We solve the multi–mode rate equations numerically and find a set of parameters, which describe the experimental results best. As criteria for a good agreement of simulation and experiment served a comparison of the spectral–dynamic behavior, i.e. the amount of longitudinal modes contributing to mode competition should be similar for each current, and the mode competition frequency vs. current plots should coincide. The most relevant parameters for a blue and green LD are listed in Tab. 1. The photon density–independent term in Eq. (3), Ap, is determined by the linear gain a, which is directly related to dg/dN measured via relaxation oscillations (described in [33, 44]), and by the gain curvature b, which was determined by means of Hakki–Paoli spectroscopy at a current slightly below threshold. Both, the differential gain and the gain curvature decrease from the blue to the green LD due to a smaller wavefunction overlap and a larger inhomogeneous broadening [45]. Furthermore, the transparency density and the internal losses are deduced by Hakki-Paoli gain spectroscopy. Carrier life time τs can be determined by electro–luminescence decay measurements. For the green LD a value of τs = 2.5ns is obtained, whereas the blue LD has a significant longer decay time due to better crystal quality and a smaller Schockley–Read–Hall parameter A [44]. The injection efficiency is assumed to be 1 in all devices. Experimental results on similar devices indicate values above 0.9. The wavelength–dependent modal group refractive index was taken from the work by Scheibenzuber [46]. Transition dipole moment Rcv2, antiguiding factor αag and intraband relaxation time τin are used as simulation parameters and discussed in Sec. 4.

Tables Icon

Table 1:. Most relevant parameters for the simulation of the mode dynamics in blue and green LDs.

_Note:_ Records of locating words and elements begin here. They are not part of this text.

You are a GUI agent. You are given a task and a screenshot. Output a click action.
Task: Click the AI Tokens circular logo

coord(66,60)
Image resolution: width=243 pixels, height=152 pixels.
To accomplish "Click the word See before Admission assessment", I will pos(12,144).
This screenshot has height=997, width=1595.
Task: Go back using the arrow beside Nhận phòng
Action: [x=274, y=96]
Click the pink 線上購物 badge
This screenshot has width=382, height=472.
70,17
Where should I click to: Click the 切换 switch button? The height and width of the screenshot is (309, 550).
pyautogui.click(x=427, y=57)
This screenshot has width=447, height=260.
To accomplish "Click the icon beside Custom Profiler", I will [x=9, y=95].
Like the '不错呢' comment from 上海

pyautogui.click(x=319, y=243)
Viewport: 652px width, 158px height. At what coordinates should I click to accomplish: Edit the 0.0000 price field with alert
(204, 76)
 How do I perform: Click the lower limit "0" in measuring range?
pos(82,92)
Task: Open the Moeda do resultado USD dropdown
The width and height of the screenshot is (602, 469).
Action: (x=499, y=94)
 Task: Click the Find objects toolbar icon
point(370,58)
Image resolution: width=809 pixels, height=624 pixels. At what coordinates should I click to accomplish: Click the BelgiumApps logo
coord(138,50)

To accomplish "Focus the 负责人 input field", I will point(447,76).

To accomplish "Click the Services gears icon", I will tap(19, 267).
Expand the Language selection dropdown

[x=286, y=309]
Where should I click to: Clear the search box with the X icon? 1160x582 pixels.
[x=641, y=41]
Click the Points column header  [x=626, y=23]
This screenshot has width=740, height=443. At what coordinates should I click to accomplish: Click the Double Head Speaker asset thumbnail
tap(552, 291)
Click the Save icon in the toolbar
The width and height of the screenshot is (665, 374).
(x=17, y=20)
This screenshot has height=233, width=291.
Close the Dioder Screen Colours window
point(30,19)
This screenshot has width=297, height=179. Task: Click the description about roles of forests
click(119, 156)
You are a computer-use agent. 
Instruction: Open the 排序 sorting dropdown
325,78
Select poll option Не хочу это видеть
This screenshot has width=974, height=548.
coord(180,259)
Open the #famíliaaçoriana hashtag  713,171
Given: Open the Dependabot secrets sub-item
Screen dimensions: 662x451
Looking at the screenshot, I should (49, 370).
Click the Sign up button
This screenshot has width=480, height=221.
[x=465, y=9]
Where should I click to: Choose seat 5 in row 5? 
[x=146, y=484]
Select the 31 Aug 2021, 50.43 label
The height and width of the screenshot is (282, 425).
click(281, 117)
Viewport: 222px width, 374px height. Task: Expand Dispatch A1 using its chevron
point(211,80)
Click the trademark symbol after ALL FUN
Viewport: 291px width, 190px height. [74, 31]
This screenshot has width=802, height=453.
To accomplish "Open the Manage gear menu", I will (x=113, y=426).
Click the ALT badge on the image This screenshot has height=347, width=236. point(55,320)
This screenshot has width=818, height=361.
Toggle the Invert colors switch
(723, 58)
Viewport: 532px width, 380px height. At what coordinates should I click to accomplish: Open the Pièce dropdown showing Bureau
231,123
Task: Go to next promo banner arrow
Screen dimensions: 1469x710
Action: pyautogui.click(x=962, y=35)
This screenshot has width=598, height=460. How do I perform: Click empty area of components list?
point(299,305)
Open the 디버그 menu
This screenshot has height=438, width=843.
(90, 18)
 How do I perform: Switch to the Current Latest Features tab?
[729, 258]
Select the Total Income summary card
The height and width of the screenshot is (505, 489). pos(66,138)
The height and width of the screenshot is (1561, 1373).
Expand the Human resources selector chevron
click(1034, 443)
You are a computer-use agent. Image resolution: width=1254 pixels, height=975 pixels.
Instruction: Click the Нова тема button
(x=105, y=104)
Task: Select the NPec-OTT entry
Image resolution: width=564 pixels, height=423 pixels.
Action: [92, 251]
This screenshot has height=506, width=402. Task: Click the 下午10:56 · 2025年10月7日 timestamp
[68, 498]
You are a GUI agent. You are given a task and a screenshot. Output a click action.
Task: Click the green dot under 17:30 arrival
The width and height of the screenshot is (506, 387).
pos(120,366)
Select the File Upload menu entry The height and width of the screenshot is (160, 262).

Exemplary results of the numerical solutions are displayed on the right pane in Fig. 1. The numerical solutions for the time–dependent photon densities Sp(t) are illustrated as spectrochronograms and time–integrated spectra for comparison with the experimental results at the same wavelength and current. Experiment and simulations are in good agreement and show a similar number of longitudinal modes contributing to mode competition [see Figs. 1(e), (i) and (g), (k)]. At the lowest current displayed in this paper mode clustering is visible in the experiment [see Figs. 1(a) and (b)] with indications of mode competition pulsations. The simulations [see Figs. 1(c) and (d)] rather indicate mode competition behavior with a slight tendency to mode clustering. The peaks of the spectra in Figs. 1(b), (f) and (j) are smeared out in the experiment since the longitudinal modes still slightly shift into the red approximately 300 ns after the pulse beginning due to heating of the waveguide [31]. The smearing out in the temporal axis in the experimental data is caused by the streak camera resolution and intensity fluctuations. In general, the experimental data shows irregularities in the intensity, which are not found in the simulation, since no gain fluctuations or other noise terms are introduced for the sake of clarity.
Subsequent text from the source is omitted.